P.- ¿Cómo se sitúa Pablo VI en todo este proceso?

R.- Pablo VI –es uno de los descubrimientos del libro– no tuvo jamás ninguna duda sobre el juicio de fondo. No dudó que la contracepción no fuese moralmente lícita; aunque, al mismo tiempo, se daba cuenta de que hacer directamente un pronunciamiento habría sido difícilmente aceptable, tanto para la opinión pública como en el interior de la Iglesia. Por eso, pidió ayuda para proponerlo de la mejor manera posible. Todos los esfuerzos se han centrado en esto, sobre todo desde 1966 en adelante: no en qué decir, sino en cómo decirlo de la mejor manera posible.

P.- En el proceso se hizo una consulta a los obispos del Sínodo de 1967. ¿Qué encontramos en esas respuestas?
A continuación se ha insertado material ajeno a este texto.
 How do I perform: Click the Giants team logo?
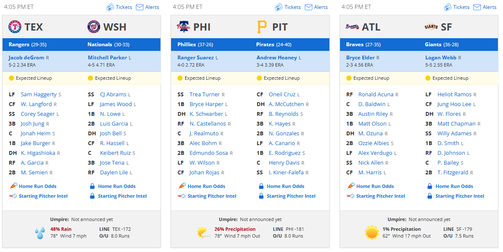[x=431, y=27]
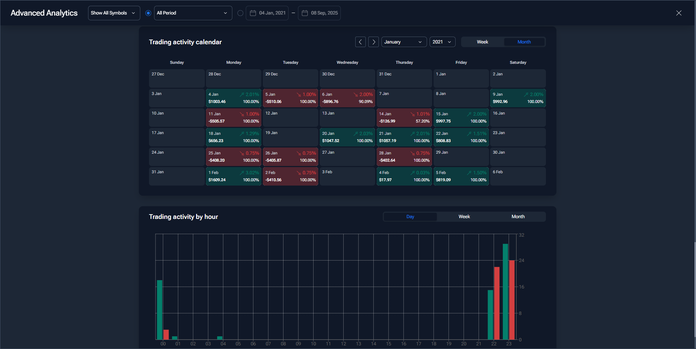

R.- Así lo señalan los archivos. Muchas veces Pablo VI ha sido acusado de haber actuado solo, de haber traicionado la colegialidad; sin embargo, vemos que estaba interesado en oír las impresiones de los obispos. Ciertamente, desconcierta que respondan muy pocos, solo 26, de 200. La mayoría responde confirmando la que era la sensibilidad dominante en aquellos años, también en la Iglesia; tenían un juicio distinto a Pablo VI. Esto se puso manifiesto en la acogida de ‘Humanae vitae’, ya que la mayoría de la opinión pública eclesial, por decirlo de alguna manera, tenía una opinión diferente a la del Papa.
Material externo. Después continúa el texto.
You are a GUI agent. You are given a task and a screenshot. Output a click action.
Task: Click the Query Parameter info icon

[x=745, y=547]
P.- A esa consulta responde el joven Karol Wojtyla…

R.- Él es uno de los pocos que está en sintonía con Pablo VI. De hecho, envía una argumentación que se conocerá como el ‘Memorial de Cracovia’, un texto amplio que ha sido publicado en el que Wojtyla argumenta la ilicitud de los métodos anticonceptivos a partir de una antropología del hombre y la mujer y del amor humano, aunque esto apenas aparece en la encíclica.